I don’t know (ᵕ—ᴗ—). I will look into picking up something from anywhere as long as it pays more than where I am now (which isn’t a low bar). I don’t intend on getting caught up in another hostile or exploitative workplace, and that’s where a lot of my anxiety over changing jobs comes from now, but I’m becoming more and more open to new experiences. The other issue, however, is that I carry a lot of “baggage” with me. I don’t like thinking about it like that but that’s how it will be perceived in companies that aren’t open-minded. The more I’ve learnt to value myself, the less I’m willing to make concessions.

When I unravel the stress and anxiety of all those concerns, I am left with a variety of paths that I could take. If the company is okay with me being trans, queer, neurodivergent and with a need for flexible leave for appointments etc., then the only other limiting factor is that I don’t drive.

What are the other things that I like to do besides write, design and read?

I love training and coaching people. I have trained either about or more than a dozen batches of new hires at my current job and I enjoy it. It’s fun and satisfying showing people how to do things and seeing them build up confidence and develop satisfaction in their work. I love being helpful and so training and coaching help feed my constant need to take responsibility and help people. Though those two aren’t inherently healthy for me (I’m working on that too (˵ ¬ᴗ¬˵)), it means that I find training and coaching others incredibly gratifying and fulfilling. I was even doing it in primary school and high school. There was little more that was enjoyable or felt good to do than to help others learn.

I love sorting things. Whether it’s mail or data or whatnot. Bringing order to chaos is always a good time. I like “factory belt” types of work. Of course, they can start to feel mundane after a while but anything that has a solid process I can follow to the point I can do it with my eyes closed has always been fun for me. Especially sorting paperwork and books. Data entry is often seen as boring and tedious (and it definitely can be) but I’ve always felt like I’m sorting information by managing the data and so have found it enjoyable. I love tables, documents, to-do lists and planners. 

I love planning things. I throw personal events from time and time and it’s always thrilling to plan them, from picking the theme to making the invitation to planning the menu and designing the space. I have always loved planning events, planning many fictional ones when I was younger. Now that I’m older, I throw themed dinners and lunches occasionally for my closest circle. I usually think of a theme first and then get carried away and design and make more than I need. Themes spark so much joy for me. You can see some of the invitations and menus on my portfolio blog. 

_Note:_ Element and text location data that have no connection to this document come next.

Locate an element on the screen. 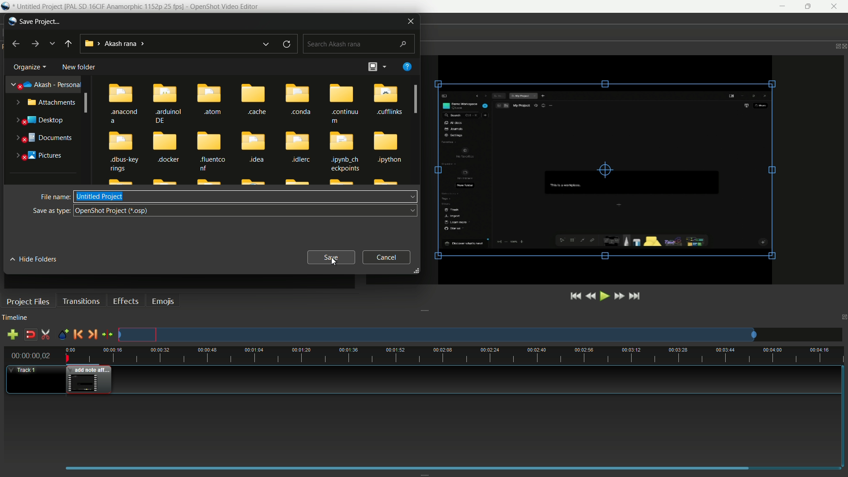 The width and height of the screenshot is (848, 477). file name is located at coordinates (54, 197).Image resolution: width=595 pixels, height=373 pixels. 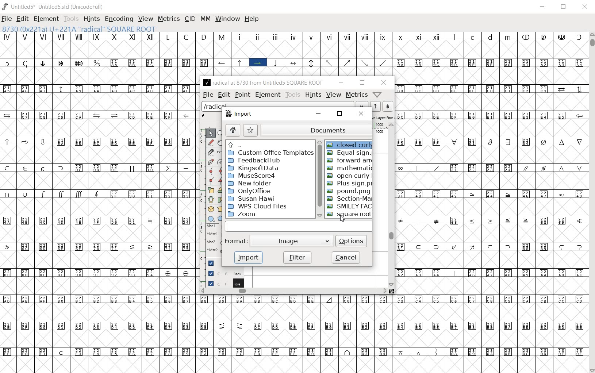 I want to click on minimize, so click(x=340, y=82).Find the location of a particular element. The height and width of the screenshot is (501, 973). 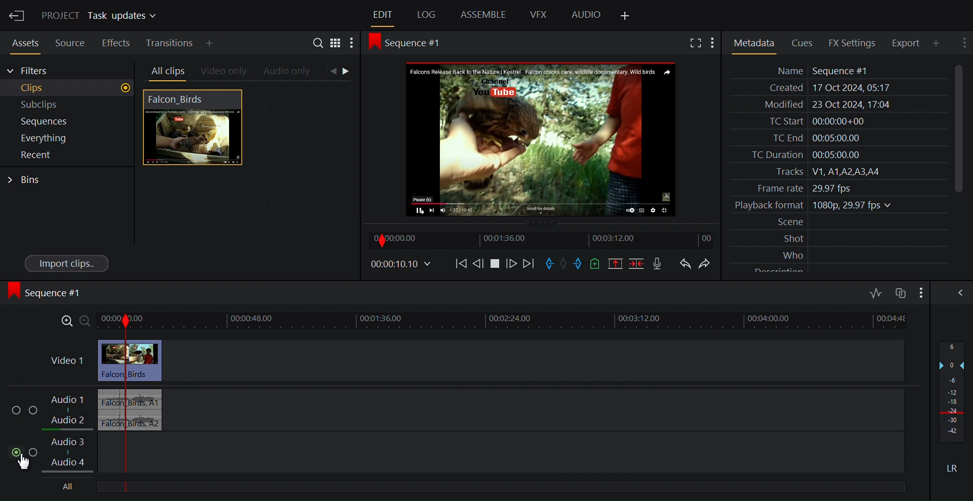

Zoom in is located at coordinates (63, 321).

I love making things. Which is a bit too broad, but I can’t really think of how the things I make would translate to employment beyond self-employment. I’m not good enough at any of them to be a hired professional but I have enjoyed making a wide variety of items. Halloween heads, candles, ointments, scrubs, steamers, clay pieces etc. I’m also much better at designing something than I am finding the time and motivation and money to make it. 

I love plants. But I’m not great at caring for them (-‿-“). I feel like I put in the right effort but I don’t have that organic care that my partner has. I love learning about plants too, particularly herbs and flowers. I’ve always had a great interest in herbal medicine and how it’s played a part in developing the attributes many cultures now associate with those herbs/flowers. I love associations with a real-life thread to walk back to!

Things that I don’t like? I can’t imagine myself ever working at a call centre or as a person handing out flyers or trying to convince passers-by to sign up for something. Anything that I feel that forces me to invade someone’s personal space I just won’t do. They are jobs to be done but they are not for me. But that still leaves a lot for me to look at. The other pathway I really want to avoid is AI. So many of the writing jobs up for hire that sound appealing as a writer turn about to actually be jobs training the AI for the company. I’m already having a hard time training my replacement now and would rather not train one that would leave me with no position at all ╮( ̄▽ ̄””)╭.

And so I still have a lot to think about but I think I have less to fret about, and that feels a lot better.